7 Su questi e altri aspetti negativi v. IPPOLITA, La rete è libera e democratica (falso!), Laterza, Bari-Roma, 2014, passim, in particolare, pp. 74-77. Per quanto riguarda l’enorme influenza delle Big Tech come Facebook e Google, v. il recente libro di F. FOER, I nuovi poteri forti, Longanesi, Milano, 2018, passim. Secondo il Garante italiano per la Protezione dei Dati Personali, A. Soro, l’innesto in Cina della tecnologia non solo nella vita privata e pubblica, ma anche nella stessa esistenza individuale è testimoniato dalla creazione del Social credit system che assegna ai cittadini – ora su base volontaria, dal 2020 obbligatoria – un “punteggio” fondato sulla valutazione dei comportamenti, penalizzando quelli socialmente indesiderabili con la preclusione all’accesso anche a determinate scuole o servizi di welfare (intervento al convegno per la Giornata europea della protezione dei dati personali su “I confini del digitale. Nuovi scenari per la protezione dei dati”, Roma, Aula del Palazzo dei Gruppi parlamentari, 29 gennaio 2019). La “vita a punti” dei cinesi sembra, dunque, indicare la via di un pericoloso totalitarismo digitale, fondato sull’uso della tecnologia ai fini di un controllo ubiquitario sul cittadino, su una malintesa idea di sicurezza e, in definitiva, sulla sottovalutazione dell’importanza della protezione dei dati.
8 Le rivelazioni del whistleblower Christopher Wylie, ex dipendente di Cambridge Analytica, hanno toccato uno dei temi centrali del rapporto tra tecnologia e politica. Secondo quanto affermato dall’Observer, dal Guardian e dal New York Times, dopo mesi di verifiche e trattative con la fonte, Cambridge Analytica avrebbe sfruttato i dati personali di oltre 50 milioni di utenti di Facebook al fine di targetizzare e ottimizzare al massimo la portata della propaganda politica della campagna Trump, in occasione delle elezioni USA che lo hanno visto vincitore.

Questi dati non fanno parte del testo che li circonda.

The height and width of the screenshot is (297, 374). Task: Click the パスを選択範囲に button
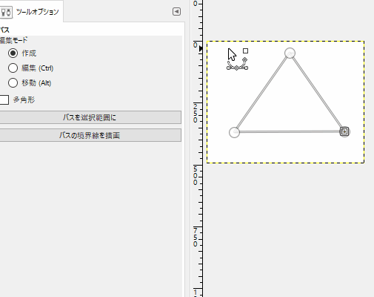[90, 117]
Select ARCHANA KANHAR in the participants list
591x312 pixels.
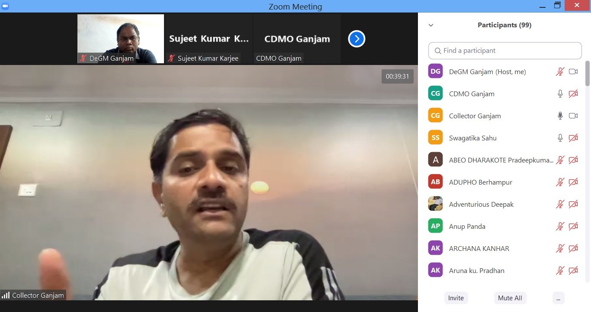point(479,248)
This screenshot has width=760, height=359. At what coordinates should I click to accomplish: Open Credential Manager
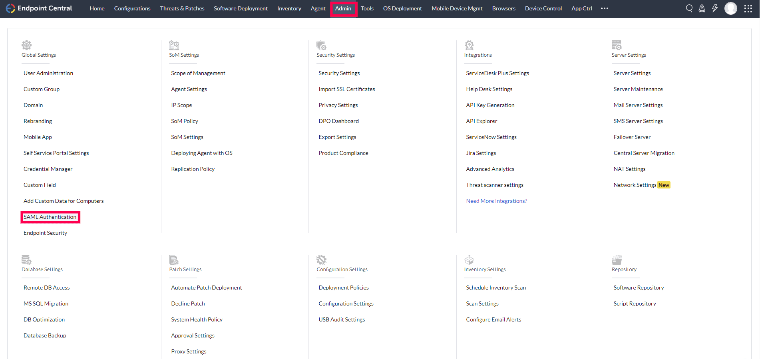tap(48, 169)
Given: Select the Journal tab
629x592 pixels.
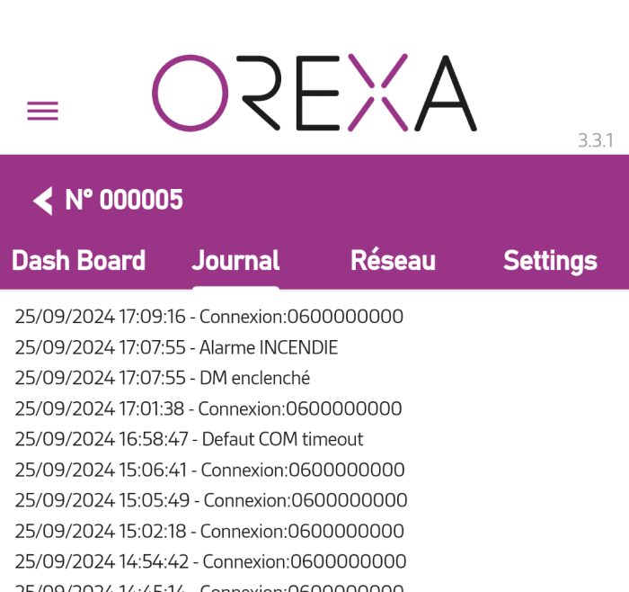Looking at the screenshot, I should tap(235, 261).
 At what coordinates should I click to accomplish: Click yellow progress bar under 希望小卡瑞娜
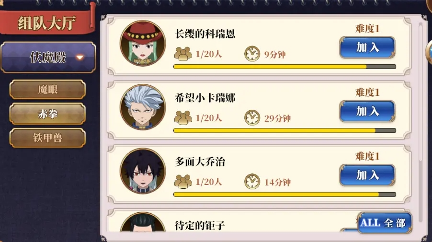284,130
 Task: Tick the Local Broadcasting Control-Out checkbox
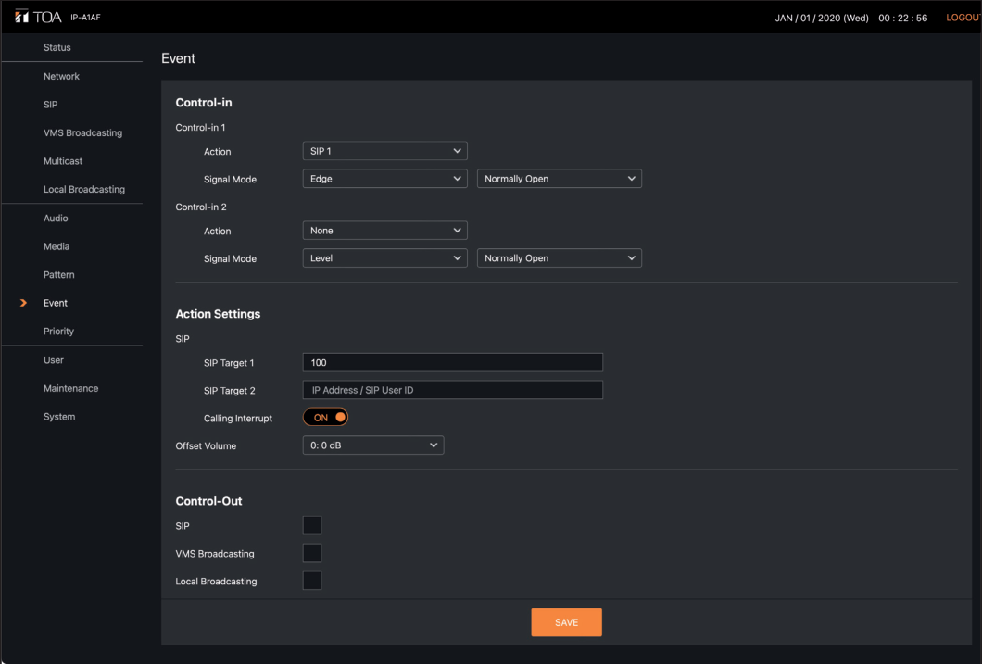coord(312,582)
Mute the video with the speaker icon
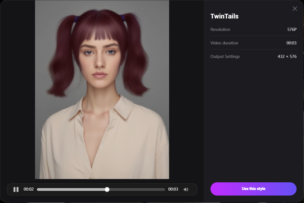 coord(186,189)
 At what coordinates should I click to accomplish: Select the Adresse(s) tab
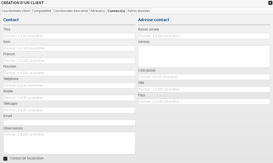pos(98,11)
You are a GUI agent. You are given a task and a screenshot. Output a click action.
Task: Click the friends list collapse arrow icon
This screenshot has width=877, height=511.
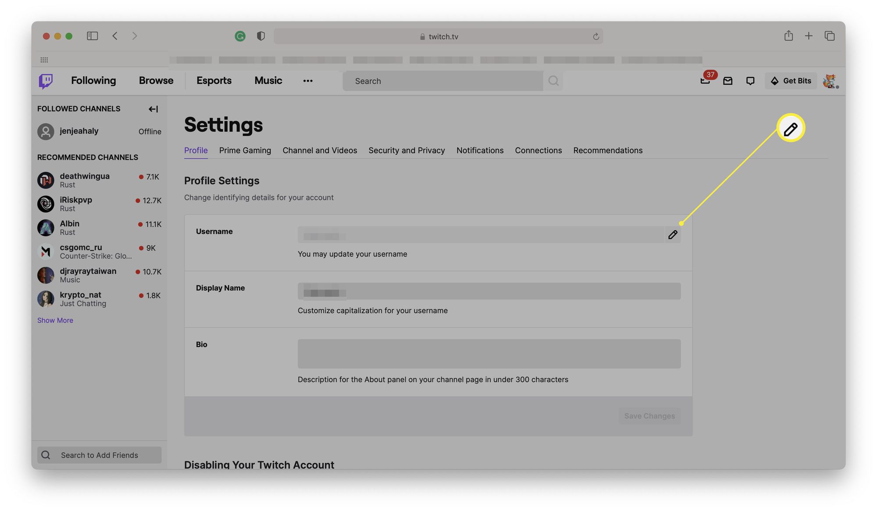click(x=153, y=109)
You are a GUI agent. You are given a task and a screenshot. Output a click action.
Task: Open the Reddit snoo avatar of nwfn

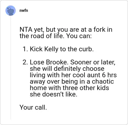tap(11, 11)
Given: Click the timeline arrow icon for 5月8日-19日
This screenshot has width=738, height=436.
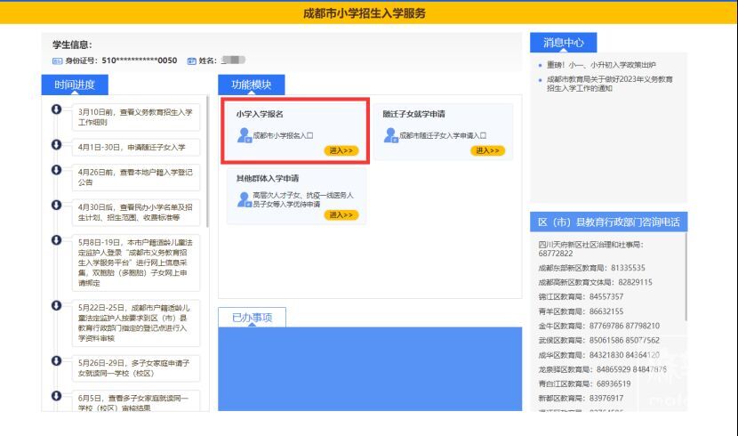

Secondo quanto emerso da tali indagini, questi dati sarebbero stati raccolti senza la consapevolezza degli utenti e in modo da violare le condizioni di utilizzo di Facebook. Cambridge Analytica avrebbe così utilizzato – a fini diversi da quelli di ricerca accademici da essa indicati – un’applicazione apparentemente innocua (thisisyourdigitallife), scaricata da 270.000 persone, per accedere ai dati di questi e a quelli dei loro contatti su Facebook, fino a raccogliere “a strascico” le informazioni di un enorme bacino di utenti. È evidente che a fare le spese di questo scandalo politico-tecnologico sono stati i cittadini utenti che non hanno potuto esercitare alcun controllo sull’utilizzo dei dati da loro condivisi on-line.
9 L. LESSIG, Introduction, in Free Software, Free Society. The Selected Essays of Richard M. Stallman, University Press, Boston, 2002.